IDC: Internet Ad Spending Spared by Troubled Economy
Revenue reaches $7.1 billion for the first three months of this year, an increase of 24 percent compared to Q1 2007. Learn what IDC predicts for the rest of the year.
Revenue reaches $7.1 billion for the first three months of this year, an increase of 24 percent compared to Q1 2007. Learn what IDC predicts for the rest of the year.
Internet advertising revenue in the United States reached $7.1 billion in the first quarter of 2008, a jump of nearly 24 percent compared to the same quarter in 2007, according to IDC.
The research company said the figures show the economic slowdown crushing many other industries in the nation has not had an adverse impact on online advertising. In fact, IDC said it expects Internet advertising to rapidly grow throughout the rest of the year despite a general pullback in overall ad spending.
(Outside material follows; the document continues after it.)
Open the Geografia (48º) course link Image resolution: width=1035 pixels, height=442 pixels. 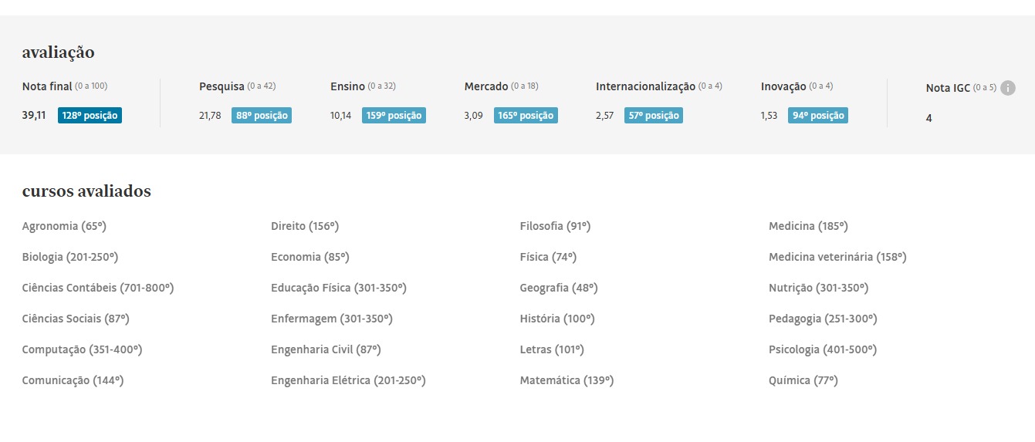(x=559, y=288)
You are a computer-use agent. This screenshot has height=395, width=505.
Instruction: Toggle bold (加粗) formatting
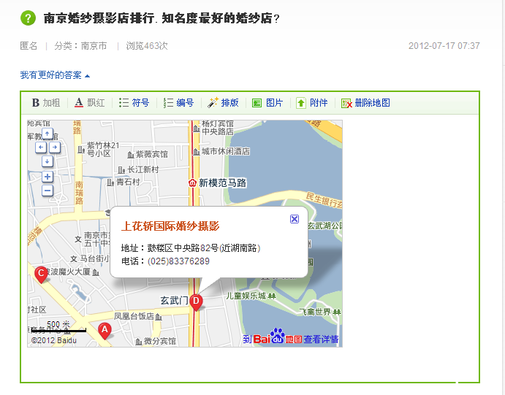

While IDC said market leader Google has seen its growth rate decline due to the maturation of search marketing, its main product, Google continued to outpace its competition during Q1. IDC said Google’s domestic net revenue continued to grow faster, on a year-to-year basis, than most other Internet companies.
IDC estimates Google’s net U.S. ad market share, which was 23.1 percent in the first quarter of 2007, reached 24.8 percent during Q1 of this year. The findings are part of a new IDC report: “U.S. New Media Quarterly Wrap-Up 1Q08: Internet Advertising Not Affected by Economic Woes.”
The difficult economy will force companies to cut ad spending across all media by as much as 7 percent for 2008, estimates IDC. Nevertheless, the firm predicts quarterly online advertising growth will increase between 15 percent and 20 percent in each of the remaining three quarters this year; it also expects Internet ad spending will more than double in five years.
“The first-quarter growth rate was where IDC would have expected it even without the subprime mortgage crisis,” said Karsten Weide, IDC digital marketplace and new media program director. “We will likely see the current situation accelerating the shift of advertising budgets from traditional media into new media.”
He said Google, even with slower growth rates, “is bound to remain the number one new media company in the United States” for the next five years “bar some dramatic disruptions of the marketplace.” Some of Yahoo’s turnaround efforts seemed to pay off, said Weide, noting the company’s U.S. ad sales growth on its own services continued to accelerate. However, he said Yahoo’s progress was offset “by anemic growth of its third-party advertising network, Panama.”
Meanwhile, Microsoft showed some “impressively increased U.S. ad sales growth rates in the past several quarters after years of close-to-zero growth in a market that grew at 30 percent annually,” noted Weide. “It may be that Microsoft has fixed its ad sales problems for good.”
A bad economy forces advertisers to save money by eliminating the least-effective forms, thus speeding up the adoption of new media advertising, he said.
IDC recently issued an Internet ad forecast that made similar points. It contended the economic downturn is actually helping the Internet marketing industry and IDC predicted the overall Internet ad revenue will double from $25.5 billion in 2007 to $51.1 billion in 2012.
Weide said the new report essentially supports the prediction made in the prior one. He said the new report “wraps up actual public earnings numbers for 1Q,” which he characterized as being “encouraging,” and it “reaffirms the earlier prognosis that this year will be strong despite the economic trouble.”
Weide said that, during economic downturns, chief financial officers “decide that money needs to be saved” and usually cut the marketing department first “So the pressure is on for the marketing guys to provide the same marketing effectiveness with less money,” said the analyst. “And when they look around which medium is more effective than others, they look at the Internet.”
That’s because Internet ads find more engaged users, are better targetable, more accountable and are interactive, said Weide.
The firm predicts the Internet’s share of the overall U.S. advertising market will increase from 8.6 percent to 15.6 percent during the period and will be second only to direct marketing by 2012.